» **Text section**:
◇ ◇ ◇
Plume ships with a WordPress-style hook kernel (internal/hooks) that lets you run your own code on key events — without forking. Hooks are written in Go, compiled into your build, and registered in code. There is no configuration file or UI for them.

A hook is a function you register against a named event. When Plume reaches that event it calls every handler that was registered for it. You bind handlers on the hook kernel — the *hooks.Hooks instance created with hooks.New() in cmd/plume — using h.AddAction(...) or h.AddFilter(...), during startup wiring. There are two kinds.

An action reacts to something that happened — a subscriber joins, a campaign finishes, an address bounces. Handlers run in ascending priority order, and the chain stops on the first error.

Event Fires when
subscriber.added A subscriber is added
subscriber.import_row A row is processed during CSV import
subscriber.confirmed A subscriber confirms double opt-in
subscriber.unsubscribed A subscriber opts out
email.opened An open is recorded
link.clicked A tracked link is clicked
email.bounced An address bounces
email.complained A recipient files a spam complaint
campaign.sending A campaign starts sending
campaign.sent A campaign finishes sending

A filter transforms a value and returns it. The handler receives the current value and must return a (possibly modified) value, which is passed to the next filter in the chain.
◇ ◇ ◇
» **Data section**:

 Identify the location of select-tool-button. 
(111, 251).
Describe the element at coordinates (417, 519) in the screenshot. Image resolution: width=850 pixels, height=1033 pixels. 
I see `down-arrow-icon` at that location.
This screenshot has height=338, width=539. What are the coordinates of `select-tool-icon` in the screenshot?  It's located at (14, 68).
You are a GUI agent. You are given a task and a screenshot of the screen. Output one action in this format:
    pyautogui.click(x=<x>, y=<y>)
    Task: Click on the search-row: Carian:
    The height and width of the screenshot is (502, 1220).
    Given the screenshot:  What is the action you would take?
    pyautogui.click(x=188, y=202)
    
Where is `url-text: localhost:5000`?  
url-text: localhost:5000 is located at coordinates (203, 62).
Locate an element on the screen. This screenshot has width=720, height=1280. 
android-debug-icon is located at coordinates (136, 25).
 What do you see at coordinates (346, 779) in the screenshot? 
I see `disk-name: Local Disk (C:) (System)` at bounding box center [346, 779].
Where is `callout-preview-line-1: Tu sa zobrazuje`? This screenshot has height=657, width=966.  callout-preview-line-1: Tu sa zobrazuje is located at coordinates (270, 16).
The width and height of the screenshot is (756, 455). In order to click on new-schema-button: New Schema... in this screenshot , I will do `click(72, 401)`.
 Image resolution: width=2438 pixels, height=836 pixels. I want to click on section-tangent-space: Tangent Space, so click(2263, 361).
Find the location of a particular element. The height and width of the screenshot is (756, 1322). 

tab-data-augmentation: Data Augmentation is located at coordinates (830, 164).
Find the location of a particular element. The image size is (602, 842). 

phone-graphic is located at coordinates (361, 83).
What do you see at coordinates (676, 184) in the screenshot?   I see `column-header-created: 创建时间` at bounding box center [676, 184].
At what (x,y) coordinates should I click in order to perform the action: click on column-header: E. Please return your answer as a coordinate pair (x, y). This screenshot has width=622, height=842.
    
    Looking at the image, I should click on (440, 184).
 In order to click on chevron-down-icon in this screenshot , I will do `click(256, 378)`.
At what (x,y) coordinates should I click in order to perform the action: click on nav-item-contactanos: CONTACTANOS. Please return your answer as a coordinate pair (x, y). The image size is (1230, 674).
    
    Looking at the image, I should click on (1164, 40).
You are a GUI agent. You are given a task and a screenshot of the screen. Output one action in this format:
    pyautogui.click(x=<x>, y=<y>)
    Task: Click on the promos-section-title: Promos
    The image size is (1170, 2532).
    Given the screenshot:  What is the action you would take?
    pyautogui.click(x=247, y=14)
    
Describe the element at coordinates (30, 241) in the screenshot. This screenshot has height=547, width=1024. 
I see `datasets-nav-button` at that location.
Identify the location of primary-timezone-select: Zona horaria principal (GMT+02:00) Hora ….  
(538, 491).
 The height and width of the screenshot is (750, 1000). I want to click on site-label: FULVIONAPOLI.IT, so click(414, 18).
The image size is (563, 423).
◇ ◇ ◇
» **Task 1**: In the hooks section, what stops the chain of action handlers?
» **Task 2**: Output the hooks section word for word between "Plume ships with" and "the first error.", inclusive.
» **Task 3**: List every action event in the hooks section whose name begins with "subscriber."
The records are not needed for this work.

» **Result 1**: The chain stops on the first error.

» **Result 2**:
Plume ships with a WordPress-style hook kernel (internal/hooks) that lets you run your own code on key events — without forking. Hooks are written in Go, compiled into your build, and registered in code. There is no configuration file or UI for them.

A hook is a function you register against a named event. When Plume reaches that event it calls every handler that was registered for it. You bind handlers on the hook kernel — the *hooks.Hooks instance created with hooks.New() in cmd/plume — using h.AddAction(...) or h.AddFilter(...), during startup wiring. There are two kinds.

An action reacts to something that happened — a subscriber joins, a campaign finishes, an address bounces. Handlers run in ascending priority order, and the chain stops on the first error.

» **Result 3**: subscriber.added, subscriber.import_row, subscriber.confirmed, subscriber.unsubscribed